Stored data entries

--- START ---

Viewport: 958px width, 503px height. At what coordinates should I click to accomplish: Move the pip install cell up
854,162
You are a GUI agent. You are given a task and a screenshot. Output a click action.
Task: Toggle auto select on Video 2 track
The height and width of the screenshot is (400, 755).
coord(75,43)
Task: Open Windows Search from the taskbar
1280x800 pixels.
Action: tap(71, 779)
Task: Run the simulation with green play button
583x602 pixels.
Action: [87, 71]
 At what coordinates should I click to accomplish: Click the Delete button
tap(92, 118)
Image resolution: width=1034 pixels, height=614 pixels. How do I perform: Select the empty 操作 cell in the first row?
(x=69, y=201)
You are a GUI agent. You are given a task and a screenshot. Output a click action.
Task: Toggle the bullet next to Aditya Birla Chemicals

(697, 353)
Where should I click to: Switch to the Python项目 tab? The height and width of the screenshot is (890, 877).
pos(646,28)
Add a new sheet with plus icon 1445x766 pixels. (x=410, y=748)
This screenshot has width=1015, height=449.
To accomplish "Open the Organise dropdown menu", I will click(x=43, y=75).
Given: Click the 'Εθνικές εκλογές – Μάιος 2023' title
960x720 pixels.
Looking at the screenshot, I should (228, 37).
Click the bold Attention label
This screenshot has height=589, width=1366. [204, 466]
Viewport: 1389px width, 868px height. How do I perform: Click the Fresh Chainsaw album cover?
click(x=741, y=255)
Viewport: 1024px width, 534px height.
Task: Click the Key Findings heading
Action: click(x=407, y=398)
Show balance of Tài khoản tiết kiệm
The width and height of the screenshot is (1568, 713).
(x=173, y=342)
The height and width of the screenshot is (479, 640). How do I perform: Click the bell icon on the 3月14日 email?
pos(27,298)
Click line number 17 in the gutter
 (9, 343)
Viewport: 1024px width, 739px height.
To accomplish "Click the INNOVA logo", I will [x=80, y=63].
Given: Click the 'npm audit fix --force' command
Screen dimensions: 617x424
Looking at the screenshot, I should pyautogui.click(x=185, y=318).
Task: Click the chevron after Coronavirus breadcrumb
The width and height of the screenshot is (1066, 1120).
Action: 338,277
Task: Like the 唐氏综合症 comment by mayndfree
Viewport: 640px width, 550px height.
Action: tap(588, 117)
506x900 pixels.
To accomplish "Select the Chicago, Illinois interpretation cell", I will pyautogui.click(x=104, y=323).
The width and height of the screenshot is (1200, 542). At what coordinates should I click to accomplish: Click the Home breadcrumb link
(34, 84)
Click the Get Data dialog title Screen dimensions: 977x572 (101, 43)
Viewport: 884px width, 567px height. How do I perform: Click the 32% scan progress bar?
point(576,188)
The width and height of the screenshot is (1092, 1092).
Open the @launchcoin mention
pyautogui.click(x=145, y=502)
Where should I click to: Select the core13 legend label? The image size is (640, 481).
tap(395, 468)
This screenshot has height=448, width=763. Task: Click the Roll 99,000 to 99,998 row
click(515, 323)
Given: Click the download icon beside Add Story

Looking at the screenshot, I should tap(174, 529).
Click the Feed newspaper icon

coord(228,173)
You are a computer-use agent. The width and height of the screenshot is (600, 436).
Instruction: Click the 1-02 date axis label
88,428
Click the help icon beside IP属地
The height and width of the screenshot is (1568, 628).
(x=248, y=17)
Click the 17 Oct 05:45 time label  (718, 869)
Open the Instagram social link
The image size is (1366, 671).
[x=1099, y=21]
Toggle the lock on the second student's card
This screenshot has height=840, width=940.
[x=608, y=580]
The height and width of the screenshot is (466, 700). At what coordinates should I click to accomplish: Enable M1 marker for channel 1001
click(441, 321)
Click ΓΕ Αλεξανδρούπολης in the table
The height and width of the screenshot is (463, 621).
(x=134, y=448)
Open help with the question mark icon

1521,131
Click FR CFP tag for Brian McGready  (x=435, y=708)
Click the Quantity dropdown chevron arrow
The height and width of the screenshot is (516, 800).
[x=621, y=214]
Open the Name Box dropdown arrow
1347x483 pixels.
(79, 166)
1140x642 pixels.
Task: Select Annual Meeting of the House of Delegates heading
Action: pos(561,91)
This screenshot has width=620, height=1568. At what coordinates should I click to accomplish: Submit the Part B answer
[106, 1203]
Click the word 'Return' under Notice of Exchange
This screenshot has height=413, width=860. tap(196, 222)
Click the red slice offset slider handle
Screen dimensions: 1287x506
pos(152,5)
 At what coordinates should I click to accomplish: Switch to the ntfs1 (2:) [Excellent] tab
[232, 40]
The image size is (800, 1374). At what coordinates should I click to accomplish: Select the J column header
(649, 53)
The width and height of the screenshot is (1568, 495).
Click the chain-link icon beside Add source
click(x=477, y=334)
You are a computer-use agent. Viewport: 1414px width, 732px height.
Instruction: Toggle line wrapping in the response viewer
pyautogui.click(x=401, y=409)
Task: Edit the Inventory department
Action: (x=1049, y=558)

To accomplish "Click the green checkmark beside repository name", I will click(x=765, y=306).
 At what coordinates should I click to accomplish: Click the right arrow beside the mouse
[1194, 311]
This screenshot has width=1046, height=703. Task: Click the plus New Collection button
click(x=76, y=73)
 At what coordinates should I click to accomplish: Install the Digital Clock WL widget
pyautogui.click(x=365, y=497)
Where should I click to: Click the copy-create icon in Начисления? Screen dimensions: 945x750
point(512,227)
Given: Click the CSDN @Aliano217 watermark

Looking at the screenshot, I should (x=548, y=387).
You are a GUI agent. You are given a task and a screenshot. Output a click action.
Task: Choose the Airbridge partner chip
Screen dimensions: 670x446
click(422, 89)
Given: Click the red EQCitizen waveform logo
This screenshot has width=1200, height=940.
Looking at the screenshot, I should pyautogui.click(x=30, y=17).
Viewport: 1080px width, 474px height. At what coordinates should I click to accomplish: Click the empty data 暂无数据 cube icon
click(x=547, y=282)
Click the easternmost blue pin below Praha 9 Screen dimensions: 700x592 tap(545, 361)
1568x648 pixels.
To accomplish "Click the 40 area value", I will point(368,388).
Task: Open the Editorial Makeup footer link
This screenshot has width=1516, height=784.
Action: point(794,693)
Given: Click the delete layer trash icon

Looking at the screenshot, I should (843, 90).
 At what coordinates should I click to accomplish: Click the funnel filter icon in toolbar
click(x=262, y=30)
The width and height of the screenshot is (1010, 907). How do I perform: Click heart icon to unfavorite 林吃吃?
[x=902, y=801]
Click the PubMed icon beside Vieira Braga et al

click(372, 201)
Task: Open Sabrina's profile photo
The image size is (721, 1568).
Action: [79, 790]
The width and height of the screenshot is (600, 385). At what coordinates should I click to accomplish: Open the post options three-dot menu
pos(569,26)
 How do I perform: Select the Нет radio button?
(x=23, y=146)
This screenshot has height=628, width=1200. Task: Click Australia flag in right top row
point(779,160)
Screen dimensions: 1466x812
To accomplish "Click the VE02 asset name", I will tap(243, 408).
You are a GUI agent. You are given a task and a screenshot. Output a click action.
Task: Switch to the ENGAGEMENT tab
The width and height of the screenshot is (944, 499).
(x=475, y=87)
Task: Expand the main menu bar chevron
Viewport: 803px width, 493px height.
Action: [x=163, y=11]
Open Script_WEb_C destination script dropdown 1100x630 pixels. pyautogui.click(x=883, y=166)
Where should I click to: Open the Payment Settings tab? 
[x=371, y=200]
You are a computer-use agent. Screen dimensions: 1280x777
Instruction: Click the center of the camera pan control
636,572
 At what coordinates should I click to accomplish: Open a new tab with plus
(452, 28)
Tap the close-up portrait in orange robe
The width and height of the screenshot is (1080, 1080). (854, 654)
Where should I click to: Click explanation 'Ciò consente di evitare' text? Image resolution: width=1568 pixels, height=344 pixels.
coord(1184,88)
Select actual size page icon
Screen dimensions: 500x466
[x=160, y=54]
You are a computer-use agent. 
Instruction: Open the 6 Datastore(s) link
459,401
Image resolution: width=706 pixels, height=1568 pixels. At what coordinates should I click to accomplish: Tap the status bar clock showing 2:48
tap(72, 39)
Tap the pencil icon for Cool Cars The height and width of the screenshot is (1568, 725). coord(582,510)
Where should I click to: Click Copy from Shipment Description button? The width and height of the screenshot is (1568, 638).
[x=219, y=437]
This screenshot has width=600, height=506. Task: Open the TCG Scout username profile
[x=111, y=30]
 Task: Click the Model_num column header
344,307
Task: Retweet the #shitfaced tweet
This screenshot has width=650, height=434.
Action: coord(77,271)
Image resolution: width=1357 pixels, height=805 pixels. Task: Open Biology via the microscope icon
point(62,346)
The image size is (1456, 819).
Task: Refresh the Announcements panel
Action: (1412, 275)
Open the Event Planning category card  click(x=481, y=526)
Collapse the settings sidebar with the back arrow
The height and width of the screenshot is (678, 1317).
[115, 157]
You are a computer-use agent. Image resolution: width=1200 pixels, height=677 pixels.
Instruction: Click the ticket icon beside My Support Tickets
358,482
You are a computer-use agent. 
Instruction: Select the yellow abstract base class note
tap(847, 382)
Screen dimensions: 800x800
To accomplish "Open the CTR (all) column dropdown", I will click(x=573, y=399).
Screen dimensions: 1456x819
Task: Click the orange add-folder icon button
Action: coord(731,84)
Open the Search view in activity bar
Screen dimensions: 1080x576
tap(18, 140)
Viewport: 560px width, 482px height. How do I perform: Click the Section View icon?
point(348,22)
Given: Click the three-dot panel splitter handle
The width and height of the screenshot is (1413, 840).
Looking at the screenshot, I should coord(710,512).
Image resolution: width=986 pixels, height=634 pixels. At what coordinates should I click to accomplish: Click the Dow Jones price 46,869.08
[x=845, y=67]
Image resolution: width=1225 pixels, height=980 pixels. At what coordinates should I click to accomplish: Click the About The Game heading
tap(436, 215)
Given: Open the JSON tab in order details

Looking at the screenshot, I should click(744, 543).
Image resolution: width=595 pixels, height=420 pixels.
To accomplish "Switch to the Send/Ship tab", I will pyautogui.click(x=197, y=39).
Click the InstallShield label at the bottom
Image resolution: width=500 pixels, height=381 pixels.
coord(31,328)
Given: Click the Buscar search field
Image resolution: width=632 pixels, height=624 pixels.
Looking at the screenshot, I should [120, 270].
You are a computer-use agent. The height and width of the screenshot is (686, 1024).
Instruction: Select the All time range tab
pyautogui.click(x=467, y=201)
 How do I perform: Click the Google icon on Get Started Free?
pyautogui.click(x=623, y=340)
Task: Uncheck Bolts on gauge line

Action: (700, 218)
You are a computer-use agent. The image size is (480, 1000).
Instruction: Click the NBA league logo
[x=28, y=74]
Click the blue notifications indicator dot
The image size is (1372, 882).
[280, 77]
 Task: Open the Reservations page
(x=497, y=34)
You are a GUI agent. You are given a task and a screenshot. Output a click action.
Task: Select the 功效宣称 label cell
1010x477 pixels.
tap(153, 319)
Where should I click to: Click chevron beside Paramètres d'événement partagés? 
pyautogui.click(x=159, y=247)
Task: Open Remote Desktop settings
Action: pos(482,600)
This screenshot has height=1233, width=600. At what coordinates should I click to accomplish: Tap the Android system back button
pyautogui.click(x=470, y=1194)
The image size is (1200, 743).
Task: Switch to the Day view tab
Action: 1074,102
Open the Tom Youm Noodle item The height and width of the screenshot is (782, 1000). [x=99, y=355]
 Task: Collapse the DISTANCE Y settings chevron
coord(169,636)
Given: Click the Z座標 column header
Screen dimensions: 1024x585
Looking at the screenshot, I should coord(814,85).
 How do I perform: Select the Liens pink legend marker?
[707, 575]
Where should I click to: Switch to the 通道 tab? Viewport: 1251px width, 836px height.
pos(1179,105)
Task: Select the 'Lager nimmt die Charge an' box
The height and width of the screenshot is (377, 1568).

--- END ---

What you have to do — All lines above from the one with "Where should I click to: Click the" to the one with "Given: Click the red EQCitizen waveform logo", inclusive, should be copied exactly, and no other lines.

Written answer —
Where should I click to: Click the copy-create icon in Начисления? Screen dimensions: 945x750
point(512,227)
Given: Click the CSDN @Aliano217 watermark

Looking at the screenshot, I should (x=548, y=387).
You are a GUI agent. You are given a task and a screenshot. Output a click action.
Task: Choose the Airbridge partner chip
Screen dimensions: 670x446
click(422, 89)
Given: Click the red EQCitizen waveform logo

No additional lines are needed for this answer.